We have two groups ('psychotic' and 'other disorder'); 25% of cases of disorders are expected to be psychotic and 35% of cases are expected to be able to make informed decisions about their medical treatment ie have capacity. Given 10% more of the other disorders are expected to have capacity how many people with a disorder do we need to sample to have 80% power and a one-tailed type I error rate of 5%?

If 25% of people with disorders are psychotic that means there are three times as many people with disorders other than psychosis than have psychosis. Ratio other disorders:psychosis = 3.

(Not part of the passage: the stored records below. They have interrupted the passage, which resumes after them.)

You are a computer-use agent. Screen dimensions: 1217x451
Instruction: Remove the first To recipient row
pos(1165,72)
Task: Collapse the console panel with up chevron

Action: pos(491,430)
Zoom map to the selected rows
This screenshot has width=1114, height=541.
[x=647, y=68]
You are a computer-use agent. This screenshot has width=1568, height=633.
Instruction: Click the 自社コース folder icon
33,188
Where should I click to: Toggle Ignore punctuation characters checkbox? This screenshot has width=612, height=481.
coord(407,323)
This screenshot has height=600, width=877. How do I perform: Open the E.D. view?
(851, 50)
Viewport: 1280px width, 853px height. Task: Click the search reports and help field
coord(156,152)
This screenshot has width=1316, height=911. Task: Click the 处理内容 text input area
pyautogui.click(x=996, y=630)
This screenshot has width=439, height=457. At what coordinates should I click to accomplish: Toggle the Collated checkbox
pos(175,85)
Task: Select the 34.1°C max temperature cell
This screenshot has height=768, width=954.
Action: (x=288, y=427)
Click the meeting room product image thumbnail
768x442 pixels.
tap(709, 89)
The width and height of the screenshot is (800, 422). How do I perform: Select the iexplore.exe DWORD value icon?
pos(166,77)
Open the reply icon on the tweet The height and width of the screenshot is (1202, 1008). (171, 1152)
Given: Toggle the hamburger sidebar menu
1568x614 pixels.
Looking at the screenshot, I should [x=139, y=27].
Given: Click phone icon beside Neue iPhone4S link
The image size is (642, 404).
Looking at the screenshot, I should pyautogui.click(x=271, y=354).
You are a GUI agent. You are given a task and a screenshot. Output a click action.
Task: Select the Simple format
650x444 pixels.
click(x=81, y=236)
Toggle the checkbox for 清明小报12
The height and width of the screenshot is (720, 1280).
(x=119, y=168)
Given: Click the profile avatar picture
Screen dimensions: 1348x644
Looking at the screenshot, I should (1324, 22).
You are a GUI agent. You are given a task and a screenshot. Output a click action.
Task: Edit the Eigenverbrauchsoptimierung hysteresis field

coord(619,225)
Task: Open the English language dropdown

If a total of 35% have capacity and 10% more of the other disorders have capacity then for p1, the probability of a psychotic case having capacity it follows

0.35 = 0.25 p1 + 0.75 (p1 + 0.1) so p1 = 0.275, p2 = 0.275 + 0.1 = 0.375.

We can input into the power calculator for comparing two independent proportions

p1 = 0.275, p2 = 0.375, ratio (group 2: group1) = 3, power = 0.80, type I error (two-tailed) = 0.1 giving 771 cases required.

Capacity

No Capacity

Psychotic

0.275

0.725

Other disorders

0.375

0.625

becomes the contingency table (with probabilities summing to 1 and apriori marginals) below upon multiplying the top row by 0.25 and the bottom row by 0.75 which gives P(Psychotic) = 0.25 = 1 - P(Having a disorder other than Psychosis) and P(capacity) = 0.35 = 1 - P(no capacity)

Capacity

No Capacity

Psychotic

0.0688

0.1812

Other disorders

0.2813

0.4688

so for example 0.0688/(0.0688+0.1812) = 0.25 of psychotics have capacity and 0.2813/(0.2813+0.4688) = 0.375 of those with another disorder have capacity.